* REQUIRED ACTIONS *
**a.** In the mercury emission claims, what temperature must the flue gas cool below according to claim 7?
**b.** Which technologies for removing NOx from the flue gas does claim 11 of the mercury emission claims name?
**c.** Carry on the mercury emission claims from the point where they stop.

* SUPPLIED PASSAGE *
Begin

1. A method to decrease emission of mercury, comprising:
selecting a factor from to control a combustion process to generate a flue gas comprising fly ash with enhanced unburned carbon;
controlling the combustion process according to a factor selected from reburning fuel, flue gas temperature, OFA injection, coal particle size, LNB flow, LNB design, combustion zone air, stoichiometric ratio of fuel, fuel/air mixing in a primary combustion zone and fuel/air mixing in a secondary combustion zone to produce the flue gas comprising fly ash with enhanced unburned carbon and to vaporize mercury; and
allowing the flue gas to cool to collect fly ash with enhanced unburned carbon with absorbed mercury.
2. The method of claim 1, comprising controlling the combustion process to produce a fly ash containing about 1 to about 30 weight percent carbon.
3. The method of claim 1, comprising controlling the combustion process to produce a fly ash containing 3 to 20 weight percent carbon.
4. The method of claim 1, controlling the combustion process to produce a fly ash containing 5 to 15 weight percent carbon.
5. The method of claim 1, comprising allowing the flue gas to cool to a temperature below 450° F.
6. The method of claim 1, comprising allowing the flue gas to cool to a temperature below 400° F.
7. The method of claim 1, comprising allowing the flue gas to cool to a temperature below 350° F.
8. The method of claim 1, wherein the process to remove NOx from the flue gas comprises forming fuel-lean and fuel-rich zones by a fuel staging process or an air staging process.
9. The method of claim 1, further comprising removing NOx from the flue gas.
10. The method of claim 1, further comprising removing NOx from the flue gas by a low NOx combustion technology.
11. The method of claim 1, further comprising removing NOx from the flue gas by a technology selected from low NOx burning, reburning, air staging, fuel-lean reburning and overfire air injection.
12. The method of claim 1, further comprising removing NOx from the flue gas by forming a fuel-lean zone and a fuel-rich zone by injection of solid fuel into a post combustion zone.
13. The method of claim 1, wherein the flue gas is generated from combustion of solid fuel.
14. The method of claim 1, wherein the flue gas is generated from combustion of a solid fuel selected from coal, biomass, waste product and combinations thereof.

End

* MATERIAL PROVIDED *
Begin

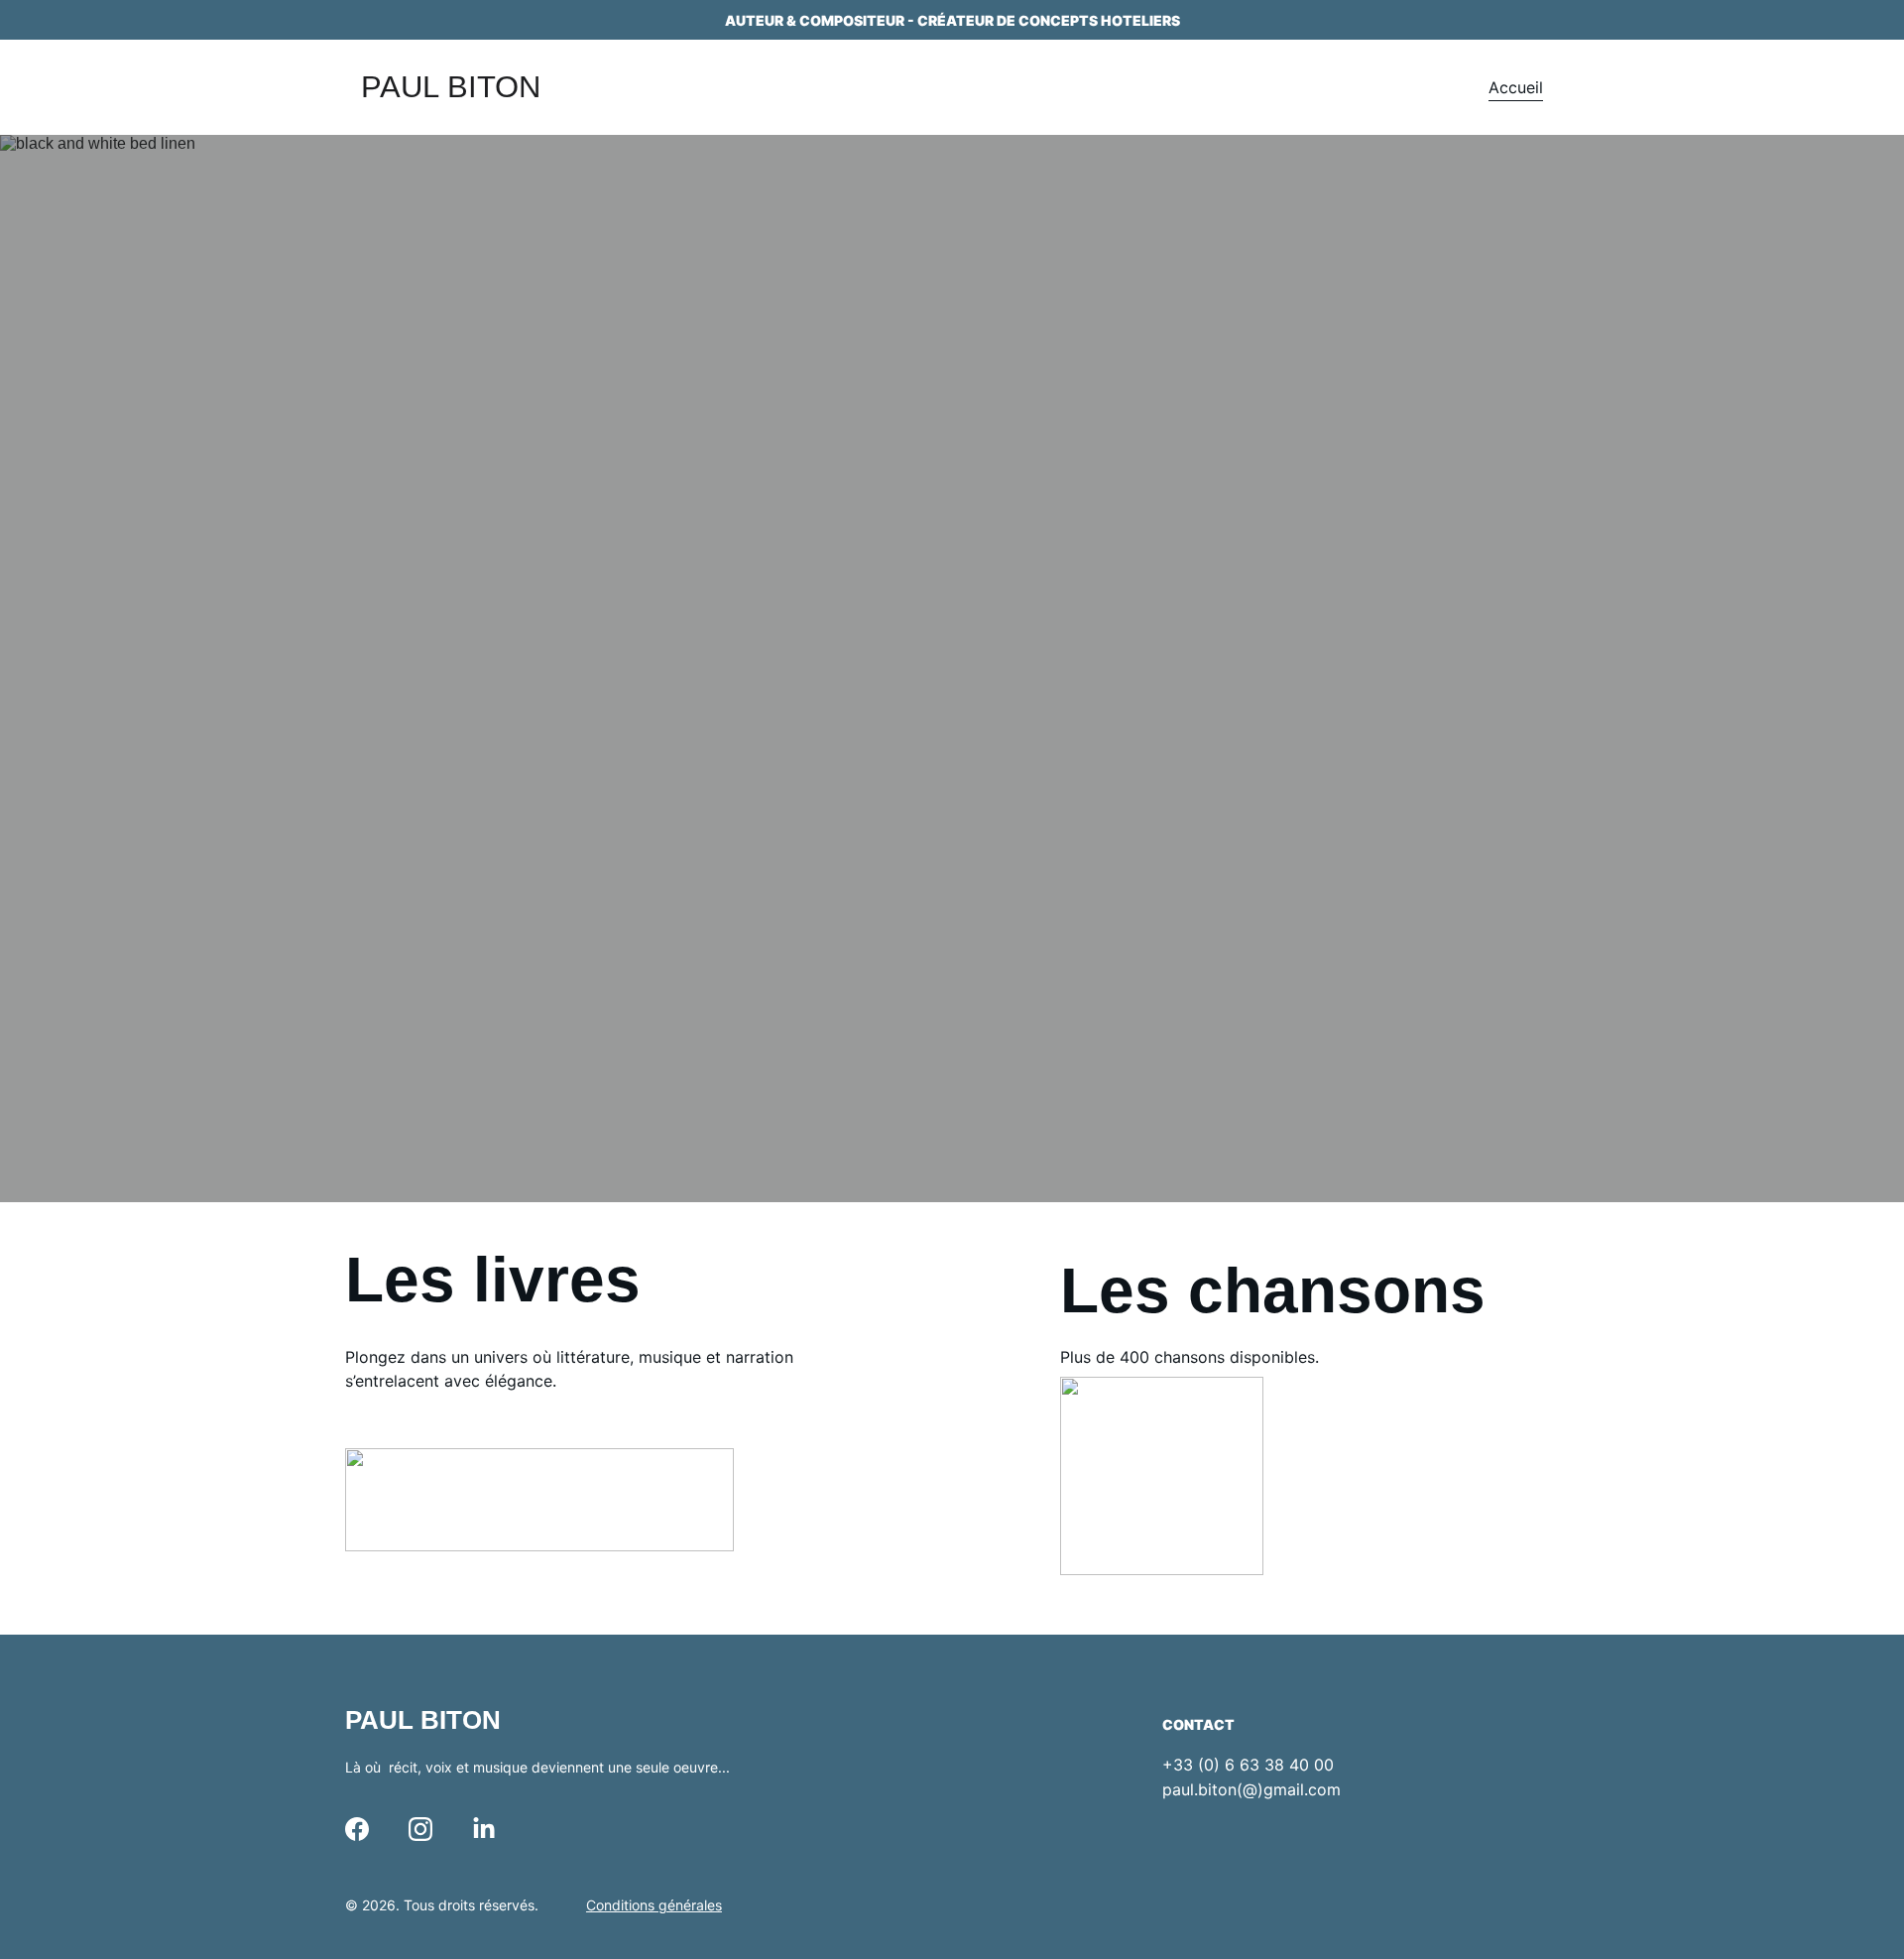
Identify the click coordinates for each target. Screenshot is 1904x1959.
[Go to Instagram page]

End

* RESPONSES PER TASK *
**a.** Below 350° F.

**b.**
- Low NOx burning
- Reburning
- Air staging
- Fuel-lean reburning
- Overfire air injection

**c.**
15. The method of claim 1, comprising selecting a factor from the group consisting of amount of rebuming fuel, flue gas temperature and OFA injection.
16. The method of claim 1, comprising selecting a factor from the group consisting of coal type and particle size.
17. The method of claim 1, comprising selecting a factor from the group consisting of LNB flow, LNB design, combustion zone air, stoichiometric ratio of fuel, fuel/air mixing in a primary combustion zone or fuel/air mixing in a secondary combustion zone.
18. A method to decrease emissions of nitrogen oxide and mercury while decreasing carbon in fly ash, comprising:
selecting a combination of factors from the group consisting of fuel type, fuel staging, air staging and a combustion condition to control a combustion process to generate a flue gas comprising fly ash with enhanced unburned carbon;
controlling the combustion process according to the factors to produce the flue gas comprising fly ash with enhanced unburned carbon, NOx and vaporized mercury;
removing NOx from the flue gas;
allowing the flue gas to cool to a lower temperature to collect fly ash with absorbed mercury;
passing the fly ash with absorbed mercury through an ash burnout unit to remove carbon from the fly ash and to produce a mercury-containing exhaust gas; and
passing the mercury-containing exhaust gas through a collection unit to capture the mercury.
19. A system to decrease emission of mercury; comprising:
a combustion zone that is controlled to generate a flue gas comprising fly ash with enhanced unburned carbon and that produces vaporized mercury; and
a post combustion zone to cool the flue gas to collect fly ash with enhanced unburned carbon with absorbed mercury.
20. A system to decrease emissions of nitrogen oxide and mercury while decreasing carbon in fly ash, comprising:
a combustion zone that is controlled by fuel type, fuel staging, air staging or a combustion condition to generate a flue gas comprising fly ash with enhanced unburned carbon and that produces vaporized mercury;
a post combustion zone to cool the flue gas to collect fly ash with enhanced unburned carbon with absorbed mercury;
an ash treatment unit that removes carbon from the fly ash and produces a mercury-containing exhaust gas; and
a collection unit that captures the mercury.
21. The system of claim 20, additionally comprising a particulate collector to collect fly ash with enhanced unburned carbon with absorbed mercury.
22. The system of claim 21 wherein the particulate control device is selected from a dry electrostatic precipitator, wet electrostatic precipitator, baghouse and fabric filter.
23. The system of claim 20, wherein the ash treatment unit is a reactor in which carbon is burned out from ash in the presence of air to generate carbon dioxide or is an electrostatic separator.
24. The system of claim 20, wherein the collection unit is selected from the group consisting of an activated carbon collection system, mercury adsorption system, mercury oxidation system, reactor for forming amalgam, reactor for wet capture of mercury, scrubber, catalytic oxidation system, zeolite-based mercury system and combinations of thereof.
25. The system of claim 20, wherein the ash treatment unit is a burnout unit and If a burnout heat is recovered from the unit by preheating water used for boiler heat exchange.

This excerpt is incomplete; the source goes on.